◆ What you should do
Pick each line containing "green" out of the records.
***** Data for this task *****
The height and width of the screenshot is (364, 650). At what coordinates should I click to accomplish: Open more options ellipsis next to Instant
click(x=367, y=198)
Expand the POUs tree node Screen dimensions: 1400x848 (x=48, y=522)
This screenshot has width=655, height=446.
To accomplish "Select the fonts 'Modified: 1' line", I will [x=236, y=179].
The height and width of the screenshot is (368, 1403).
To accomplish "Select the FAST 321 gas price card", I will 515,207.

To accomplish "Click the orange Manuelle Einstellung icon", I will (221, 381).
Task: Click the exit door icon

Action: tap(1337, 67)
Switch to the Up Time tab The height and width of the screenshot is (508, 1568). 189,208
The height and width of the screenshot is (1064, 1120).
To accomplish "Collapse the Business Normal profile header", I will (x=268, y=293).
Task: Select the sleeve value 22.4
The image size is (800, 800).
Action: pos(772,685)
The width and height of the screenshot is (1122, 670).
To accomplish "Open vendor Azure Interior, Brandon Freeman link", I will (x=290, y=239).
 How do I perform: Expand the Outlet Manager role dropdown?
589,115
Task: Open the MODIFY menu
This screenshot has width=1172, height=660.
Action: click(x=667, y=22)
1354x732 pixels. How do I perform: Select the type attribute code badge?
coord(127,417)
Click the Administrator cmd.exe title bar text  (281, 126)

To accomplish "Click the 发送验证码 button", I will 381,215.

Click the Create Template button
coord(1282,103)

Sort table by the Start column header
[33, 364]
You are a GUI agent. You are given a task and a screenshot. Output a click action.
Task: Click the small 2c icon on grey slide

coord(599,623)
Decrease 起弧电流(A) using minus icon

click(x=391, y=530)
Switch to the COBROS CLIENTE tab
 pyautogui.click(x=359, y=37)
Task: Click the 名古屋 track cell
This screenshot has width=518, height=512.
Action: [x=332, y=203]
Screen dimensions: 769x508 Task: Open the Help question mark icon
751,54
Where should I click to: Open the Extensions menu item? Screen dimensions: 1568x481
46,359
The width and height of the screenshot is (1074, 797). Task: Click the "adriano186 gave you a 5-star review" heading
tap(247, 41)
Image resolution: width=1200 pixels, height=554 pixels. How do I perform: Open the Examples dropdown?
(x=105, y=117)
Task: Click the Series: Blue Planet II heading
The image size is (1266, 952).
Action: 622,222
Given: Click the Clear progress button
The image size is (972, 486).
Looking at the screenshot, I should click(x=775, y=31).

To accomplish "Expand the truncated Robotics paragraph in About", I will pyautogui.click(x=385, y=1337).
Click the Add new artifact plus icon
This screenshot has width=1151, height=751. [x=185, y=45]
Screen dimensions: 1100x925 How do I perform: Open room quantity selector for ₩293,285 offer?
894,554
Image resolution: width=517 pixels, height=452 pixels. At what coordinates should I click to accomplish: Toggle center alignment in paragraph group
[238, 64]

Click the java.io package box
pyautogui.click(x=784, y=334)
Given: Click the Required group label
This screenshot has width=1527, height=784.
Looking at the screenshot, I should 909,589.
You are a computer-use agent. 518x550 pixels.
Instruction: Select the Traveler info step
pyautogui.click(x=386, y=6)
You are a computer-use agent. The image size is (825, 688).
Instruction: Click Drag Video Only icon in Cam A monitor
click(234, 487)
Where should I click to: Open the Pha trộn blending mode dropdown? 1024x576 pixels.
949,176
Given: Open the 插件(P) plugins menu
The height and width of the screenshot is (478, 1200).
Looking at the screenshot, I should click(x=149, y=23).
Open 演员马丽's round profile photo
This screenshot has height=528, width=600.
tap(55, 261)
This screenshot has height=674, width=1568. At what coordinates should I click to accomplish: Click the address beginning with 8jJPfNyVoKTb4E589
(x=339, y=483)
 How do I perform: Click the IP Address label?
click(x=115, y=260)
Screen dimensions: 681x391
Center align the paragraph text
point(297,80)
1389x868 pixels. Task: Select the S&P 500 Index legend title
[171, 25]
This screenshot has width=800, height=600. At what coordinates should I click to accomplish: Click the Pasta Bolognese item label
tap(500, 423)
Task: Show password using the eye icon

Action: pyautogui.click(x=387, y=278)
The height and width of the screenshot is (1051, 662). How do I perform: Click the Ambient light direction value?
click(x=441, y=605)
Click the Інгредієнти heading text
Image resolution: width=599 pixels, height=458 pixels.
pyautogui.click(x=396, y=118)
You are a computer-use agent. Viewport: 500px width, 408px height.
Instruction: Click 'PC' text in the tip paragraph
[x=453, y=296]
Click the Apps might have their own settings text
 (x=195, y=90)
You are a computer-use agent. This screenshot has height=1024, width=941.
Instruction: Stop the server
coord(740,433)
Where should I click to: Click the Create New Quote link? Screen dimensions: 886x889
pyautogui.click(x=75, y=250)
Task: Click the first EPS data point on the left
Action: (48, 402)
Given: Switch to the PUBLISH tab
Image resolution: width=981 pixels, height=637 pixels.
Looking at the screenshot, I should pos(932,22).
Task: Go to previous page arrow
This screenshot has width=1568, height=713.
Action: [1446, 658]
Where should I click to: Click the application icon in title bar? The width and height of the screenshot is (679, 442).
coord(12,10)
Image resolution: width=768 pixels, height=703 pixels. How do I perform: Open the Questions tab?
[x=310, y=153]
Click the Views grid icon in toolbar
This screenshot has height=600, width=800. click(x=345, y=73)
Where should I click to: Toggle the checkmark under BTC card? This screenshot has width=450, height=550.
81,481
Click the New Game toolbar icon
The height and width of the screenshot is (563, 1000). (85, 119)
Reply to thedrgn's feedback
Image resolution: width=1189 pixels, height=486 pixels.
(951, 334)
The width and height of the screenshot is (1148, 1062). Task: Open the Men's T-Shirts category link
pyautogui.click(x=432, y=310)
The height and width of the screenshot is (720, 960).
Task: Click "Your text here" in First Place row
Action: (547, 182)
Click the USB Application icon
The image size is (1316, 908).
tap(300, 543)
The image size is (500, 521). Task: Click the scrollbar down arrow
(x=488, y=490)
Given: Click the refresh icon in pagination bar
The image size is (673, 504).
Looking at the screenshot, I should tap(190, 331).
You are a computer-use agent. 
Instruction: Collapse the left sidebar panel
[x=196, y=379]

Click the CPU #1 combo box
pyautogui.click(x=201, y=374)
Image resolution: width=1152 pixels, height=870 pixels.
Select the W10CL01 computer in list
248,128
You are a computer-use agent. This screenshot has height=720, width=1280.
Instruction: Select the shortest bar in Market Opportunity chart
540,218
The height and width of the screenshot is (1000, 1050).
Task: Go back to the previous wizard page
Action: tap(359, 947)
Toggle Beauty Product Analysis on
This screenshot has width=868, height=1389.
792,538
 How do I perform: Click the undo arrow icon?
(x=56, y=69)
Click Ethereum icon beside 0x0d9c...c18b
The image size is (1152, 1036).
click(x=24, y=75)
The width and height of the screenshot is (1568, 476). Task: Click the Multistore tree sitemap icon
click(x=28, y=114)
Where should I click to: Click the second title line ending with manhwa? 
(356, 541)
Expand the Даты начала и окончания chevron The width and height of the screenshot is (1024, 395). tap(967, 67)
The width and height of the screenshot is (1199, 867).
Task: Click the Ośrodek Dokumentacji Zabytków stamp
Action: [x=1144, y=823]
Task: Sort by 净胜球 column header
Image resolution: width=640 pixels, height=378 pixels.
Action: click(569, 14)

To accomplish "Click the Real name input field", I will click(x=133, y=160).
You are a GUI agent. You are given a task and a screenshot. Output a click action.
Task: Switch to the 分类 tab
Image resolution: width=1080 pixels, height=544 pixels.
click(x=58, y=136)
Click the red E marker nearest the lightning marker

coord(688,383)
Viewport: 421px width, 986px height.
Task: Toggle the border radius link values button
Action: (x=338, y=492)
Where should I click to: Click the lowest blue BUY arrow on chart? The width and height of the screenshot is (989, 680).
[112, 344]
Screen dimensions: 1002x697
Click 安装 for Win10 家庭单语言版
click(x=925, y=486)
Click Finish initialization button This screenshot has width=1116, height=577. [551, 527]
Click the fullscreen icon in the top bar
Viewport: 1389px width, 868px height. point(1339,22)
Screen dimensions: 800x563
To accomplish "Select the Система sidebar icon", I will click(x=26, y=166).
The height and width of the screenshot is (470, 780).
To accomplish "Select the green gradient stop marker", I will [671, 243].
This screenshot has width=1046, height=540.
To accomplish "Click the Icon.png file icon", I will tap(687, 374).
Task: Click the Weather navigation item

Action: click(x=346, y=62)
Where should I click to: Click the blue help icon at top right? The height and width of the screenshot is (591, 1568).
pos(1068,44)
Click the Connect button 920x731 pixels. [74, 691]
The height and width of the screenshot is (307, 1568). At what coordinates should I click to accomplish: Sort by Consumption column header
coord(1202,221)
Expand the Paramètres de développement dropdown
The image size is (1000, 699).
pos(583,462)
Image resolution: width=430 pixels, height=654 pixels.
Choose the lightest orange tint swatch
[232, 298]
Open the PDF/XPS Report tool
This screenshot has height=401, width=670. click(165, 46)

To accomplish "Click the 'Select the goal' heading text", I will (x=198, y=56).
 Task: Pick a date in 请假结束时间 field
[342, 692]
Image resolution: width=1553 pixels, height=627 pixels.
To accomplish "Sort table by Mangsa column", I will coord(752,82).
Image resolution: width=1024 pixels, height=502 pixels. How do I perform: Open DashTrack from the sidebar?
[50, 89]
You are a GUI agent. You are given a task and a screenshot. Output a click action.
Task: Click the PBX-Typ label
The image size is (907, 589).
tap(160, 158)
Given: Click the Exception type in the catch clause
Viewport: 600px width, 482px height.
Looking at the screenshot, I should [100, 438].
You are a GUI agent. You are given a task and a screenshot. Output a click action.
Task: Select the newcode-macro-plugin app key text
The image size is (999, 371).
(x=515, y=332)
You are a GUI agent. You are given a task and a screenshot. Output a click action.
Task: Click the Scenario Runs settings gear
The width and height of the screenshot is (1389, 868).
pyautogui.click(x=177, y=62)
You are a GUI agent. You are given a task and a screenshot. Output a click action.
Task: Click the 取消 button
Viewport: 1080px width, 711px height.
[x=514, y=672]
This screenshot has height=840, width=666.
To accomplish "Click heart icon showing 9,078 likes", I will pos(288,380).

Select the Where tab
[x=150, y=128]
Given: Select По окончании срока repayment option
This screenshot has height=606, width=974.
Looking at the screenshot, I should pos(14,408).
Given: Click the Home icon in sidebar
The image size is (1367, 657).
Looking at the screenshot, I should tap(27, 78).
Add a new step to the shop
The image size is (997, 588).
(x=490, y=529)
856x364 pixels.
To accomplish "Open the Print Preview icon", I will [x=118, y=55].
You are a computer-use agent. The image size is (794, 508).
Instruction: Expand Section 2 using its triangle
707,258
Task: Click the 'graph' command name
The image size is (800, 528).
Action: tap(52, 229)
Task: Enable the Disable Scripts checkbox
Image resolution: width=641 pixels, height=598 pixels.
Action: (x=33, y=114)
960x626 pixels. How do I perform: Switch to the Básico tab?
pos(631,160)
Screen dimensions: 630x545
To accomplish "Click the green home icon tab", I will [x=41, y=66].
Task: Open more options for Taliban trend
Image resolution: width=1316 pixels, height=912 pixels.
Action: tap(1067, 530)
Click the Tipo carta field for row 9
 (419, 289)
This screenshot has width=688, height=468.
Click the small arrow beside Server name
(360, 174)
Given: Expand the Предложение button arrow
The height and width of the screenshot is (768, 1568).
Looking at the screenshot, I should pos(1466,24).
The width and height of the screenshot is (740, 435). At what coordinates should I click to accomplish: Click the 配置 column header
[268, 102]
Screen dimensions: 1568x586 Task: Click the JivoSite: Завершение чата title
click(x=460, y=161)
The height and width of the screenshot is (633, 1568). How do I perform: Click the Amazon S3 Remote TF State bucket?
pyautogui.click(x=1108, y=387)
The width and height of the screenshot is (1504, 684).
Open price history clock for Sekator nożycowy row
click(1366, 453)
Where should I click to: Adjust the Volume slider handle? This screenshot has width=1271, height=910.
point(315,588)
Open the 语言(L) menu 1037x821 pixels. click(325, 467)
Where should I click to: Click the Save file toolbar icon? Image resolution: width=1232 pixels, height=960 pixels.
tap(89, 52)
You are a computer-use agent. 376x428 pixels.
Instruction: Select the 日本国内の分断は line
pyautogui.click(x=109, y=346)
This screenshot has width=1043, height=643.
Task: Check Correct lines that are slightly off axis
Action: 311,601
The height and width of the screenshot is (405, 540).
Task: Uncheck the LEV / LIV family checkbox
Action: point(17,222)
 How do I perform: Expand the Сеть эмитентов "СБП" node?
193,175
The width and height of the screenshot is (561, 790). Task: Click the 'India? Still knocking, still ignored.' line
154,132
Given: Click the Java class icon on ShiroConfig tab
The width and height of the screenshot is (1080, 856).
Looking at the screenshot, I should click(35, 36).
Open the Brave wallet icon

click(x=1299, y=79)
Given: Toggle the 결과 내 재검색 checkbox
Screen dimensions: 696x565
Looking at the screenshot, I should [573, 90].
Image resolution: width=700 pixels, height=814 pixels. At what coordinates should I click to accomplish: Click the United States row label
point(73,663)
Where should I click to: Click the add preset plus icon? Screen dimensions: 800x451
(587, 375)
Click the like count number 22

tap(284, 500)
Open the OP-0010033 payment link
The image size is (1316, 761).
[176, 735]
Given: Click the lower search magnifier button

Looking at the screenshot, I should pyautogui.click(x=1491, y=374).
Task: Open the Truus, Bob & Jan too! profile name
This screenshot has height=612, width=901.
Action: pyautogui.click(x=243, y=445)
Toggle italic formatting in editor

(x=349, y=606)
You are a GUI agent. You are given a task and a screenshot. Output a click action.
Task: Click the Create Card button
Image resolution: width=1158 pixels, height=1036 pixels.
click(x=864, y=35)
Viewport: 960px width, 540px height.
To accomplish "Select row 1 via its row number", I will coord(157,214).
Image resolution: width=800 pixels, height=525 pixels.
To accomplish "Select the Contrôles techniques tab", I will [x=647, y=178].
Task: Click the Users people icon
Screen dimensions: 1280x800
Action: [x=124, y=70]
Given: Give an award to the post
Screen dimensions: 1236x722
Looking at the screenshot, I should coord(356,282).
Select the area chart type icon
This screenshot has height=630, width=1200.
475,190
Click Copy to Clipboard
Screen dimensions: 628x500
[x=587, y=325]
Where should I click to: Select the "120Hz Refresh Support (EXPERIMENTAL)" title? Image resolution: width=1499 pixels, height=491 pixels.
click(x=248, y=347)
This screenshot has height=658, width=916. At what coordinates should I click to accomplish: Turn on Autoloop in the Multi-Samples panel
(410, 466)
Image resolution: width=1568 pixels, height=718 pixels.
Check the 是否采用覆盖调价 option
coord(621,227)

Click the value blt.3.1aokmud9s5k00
*****
◆ Final answer
To accomplish "Select the green gradient stop marker", I will [671, 243].
To accomplish "Click the green home icon tab", I will [x=41, y=66].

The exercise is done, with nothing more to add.